Site information
- Type: Military airfield
- Controlled by: United States Army Air Forces

Location
- Coordinates: 39°08′02.82″N 016°52′16.66″E﻿ / ﻿39.1341167°N 16.8712944°E

Site history
- Built: 1943
- In use: 1943

= Rocca Bernardo Airfield =

WWII airfield in Italy

Rocca Bernardo Airfield is an abandoned World War II military airfield in Italy, which was located approximately 8 km east of Cotronei in Calabria, southern Italy.

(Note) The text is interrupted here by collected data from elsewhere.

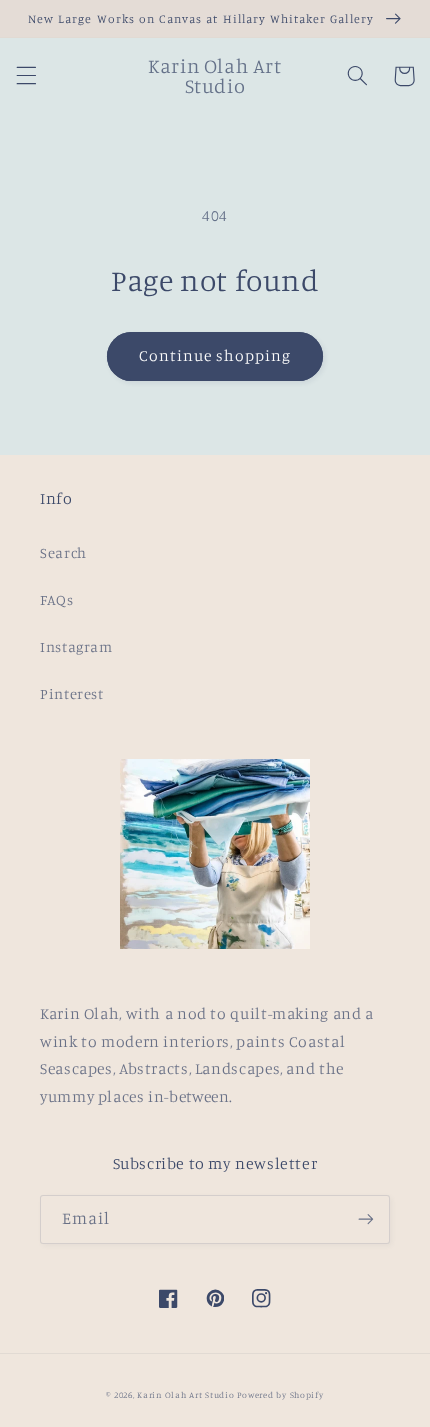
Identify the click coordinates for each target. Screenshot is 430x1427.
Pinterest (72, 693)
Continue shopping (215, 355)
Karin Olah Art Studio (185, 1394)
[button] (26, 76)
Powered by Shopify (280, 1394)
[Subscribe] (366, 1219)
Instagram (76, 646)
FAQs (57, 599)
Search (63, 552)
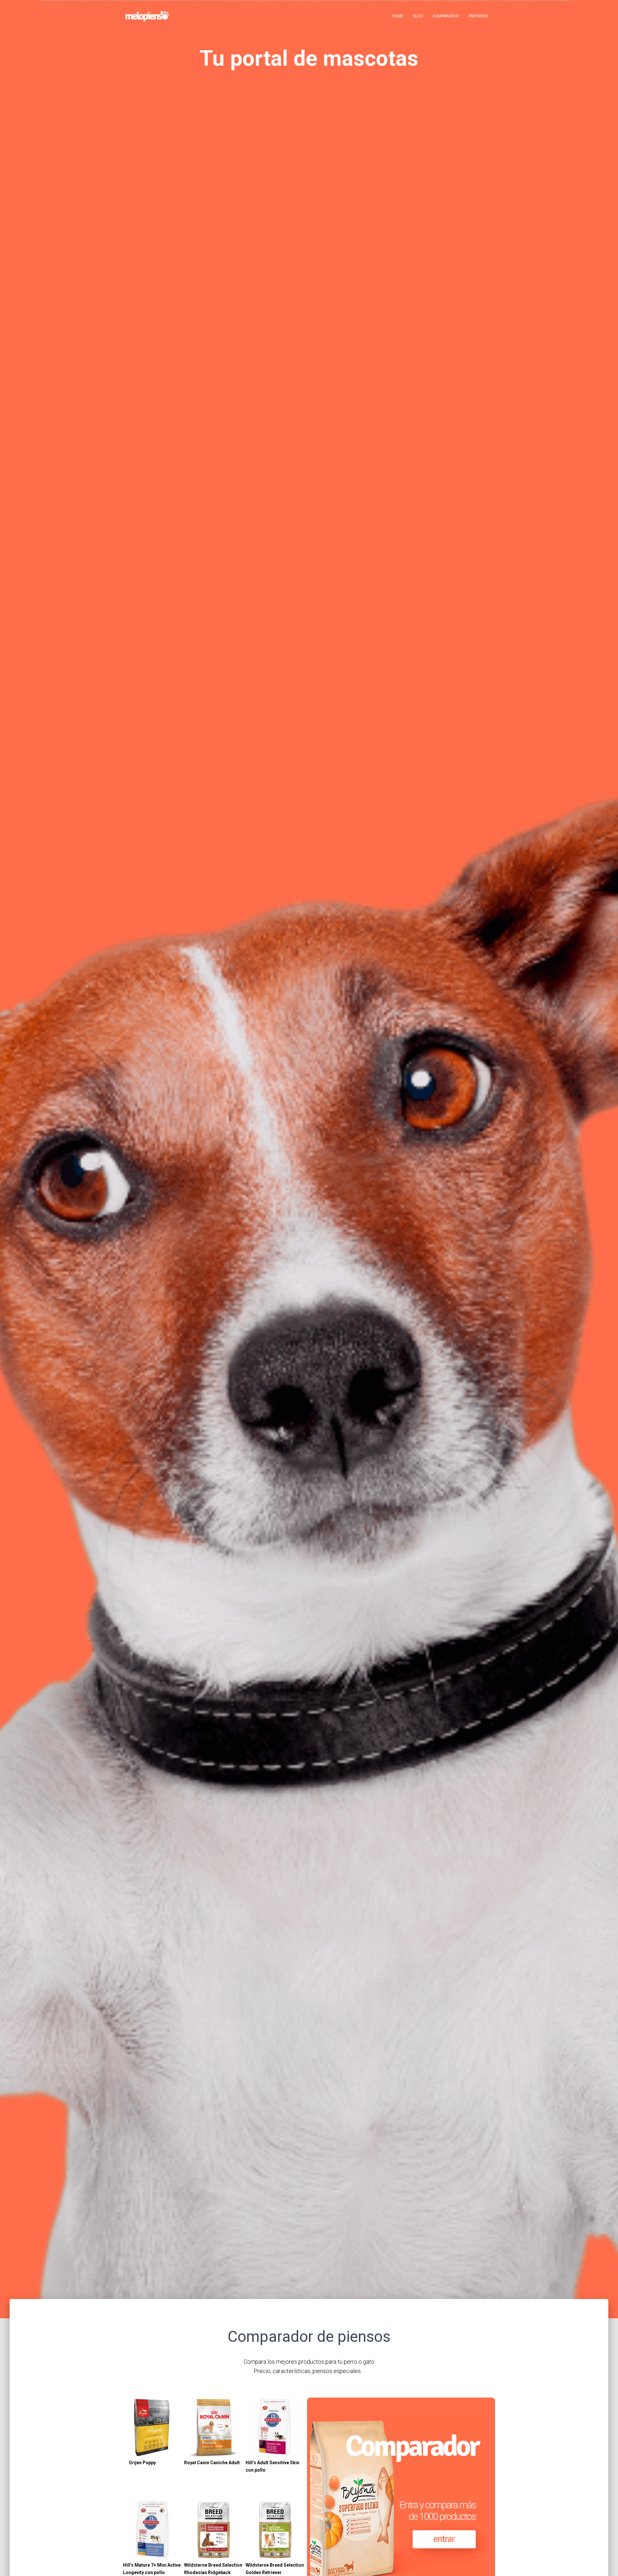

It was an all-weather temporary field built by the XII Engineer Command using a graded earth compacted surface, with a prefabricated hessian (burlap) surfacing known as PHS. PHS was made of an asphalt-impregnated jute which was rolled out over the compacted surface over a square mesh track (SMT) grid of wire joined in 3-inch squares. Pierced Steel Planking was also used for parking areas, as well as for dispersal sites, when it was available. In addition, tents were used for billeting and also for support facilities; an access road was built to the existing road infrastructure; a dump for supplies, ammunition, and gasoline drums, along with a drinkable water and minimal electrical grid for communications and station lighting.

Once completed it was turned over for use by the United States Army Air Force Twelfth Air Force 57th Fighter Group during 17–25 September 1943, flying combat operations with P-40 Warhawks.

When the 57th moved out the airfield was closed and dismantled. Today, there are no traces of the airfield remaining on the landscape visible from aerial photography.